### [Source information]
>>>>>

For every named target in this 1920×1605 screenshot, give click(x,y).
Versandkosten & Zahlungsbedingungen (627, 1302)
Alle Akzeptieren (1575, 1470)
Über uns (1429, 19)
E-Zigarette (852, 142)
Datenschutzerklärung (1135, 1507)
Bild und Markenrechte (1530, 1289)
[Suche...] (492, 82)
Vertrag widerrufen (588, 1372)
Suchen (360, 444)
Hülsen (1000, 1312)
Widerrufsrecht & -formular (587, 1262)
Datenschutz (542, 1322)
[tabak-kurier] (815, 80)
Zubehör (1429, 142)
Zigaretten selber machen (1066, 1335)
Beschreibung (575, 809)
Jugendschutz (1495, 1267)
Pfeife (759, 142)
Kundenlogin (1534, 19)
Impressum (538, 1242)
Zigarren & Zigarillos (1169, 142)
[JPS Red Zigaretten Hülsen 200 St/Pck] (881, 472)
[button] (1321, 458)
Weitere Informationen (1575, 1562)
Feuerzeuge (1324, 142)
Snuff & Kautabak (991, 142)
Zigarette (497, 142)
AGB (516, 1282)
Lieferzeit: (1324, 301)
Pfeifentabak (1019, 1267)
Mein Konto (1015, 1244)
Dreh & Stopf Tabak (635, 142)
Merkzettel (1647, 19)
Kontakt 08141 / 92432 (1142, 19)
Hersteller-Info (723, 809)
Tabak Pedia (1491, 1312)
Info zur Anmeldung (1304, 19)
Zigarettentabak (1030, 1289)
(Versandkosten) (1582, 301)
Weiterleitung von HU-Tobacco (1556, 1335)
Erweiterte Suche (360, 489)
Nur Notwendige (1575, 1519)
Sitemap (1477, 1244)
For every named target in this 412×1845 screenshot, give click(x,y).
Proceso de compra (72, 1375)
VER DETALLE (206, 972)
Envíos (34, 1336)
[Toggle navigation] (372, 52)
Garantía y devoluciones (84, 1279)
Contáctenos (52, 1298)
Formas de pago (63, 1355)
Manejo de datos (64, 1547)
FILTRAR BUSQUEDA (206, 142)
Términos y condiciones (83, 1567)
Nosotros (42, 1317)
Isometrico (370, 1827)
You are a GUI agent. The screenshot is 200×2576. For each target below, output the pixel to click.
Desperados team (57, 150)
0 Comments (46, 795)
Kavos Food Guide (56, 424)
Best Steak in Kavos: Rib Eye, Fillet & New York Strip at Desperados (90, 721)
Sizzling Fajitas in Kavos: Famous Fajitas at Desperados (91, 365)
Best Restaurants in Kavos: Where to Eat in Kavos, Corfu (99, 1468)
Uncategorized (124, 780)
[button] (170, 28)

<<<<<

### [What you should do]
Output should match, line for line, the stretch of the material above from the line holding "Hülsen (1000, 1312)" through the line holding "Hersteller-Info (723, 809)".

### [Completed task]
Hülsen (1000, 1312)
Widerrufsrecht & -formular (587, 1262)
Datenschutz (542, 1322)
[tabak-kurier] (815, 80)
Zubehör (1429, 142)
Zigaretten selber machen (1066, 1335)
Beschreibung (575, 809)
Jugendschutz (1495, 1267)
Pfeife (759, 142)
Kundenlogin (1534, 19)
Impressum (538, 1242)
Zigarren & Zigarillos (1169, 142)
[JPS Red Zigaretten Hülsen 200 St/Pck] (881, 472)
[button] (1321, 458)
Weitere Informationen (1575, 1562)
Feuerzeuge (1324, 142)
Snuff & Kautabak (991, 142)
Zigarette (497, 142)
AGB (516, 1282)
Lieferzeit: (1324, 301)
Pfeifentabak (1019, 1267)
Mein Konto (1015, 1244)
Dreh & Stopf Tabak (635, 142)
Merkzettel (1647, 19)
Kontakt 08141 / 92432 (1142, 19)
Hersteller-Info (723, 809)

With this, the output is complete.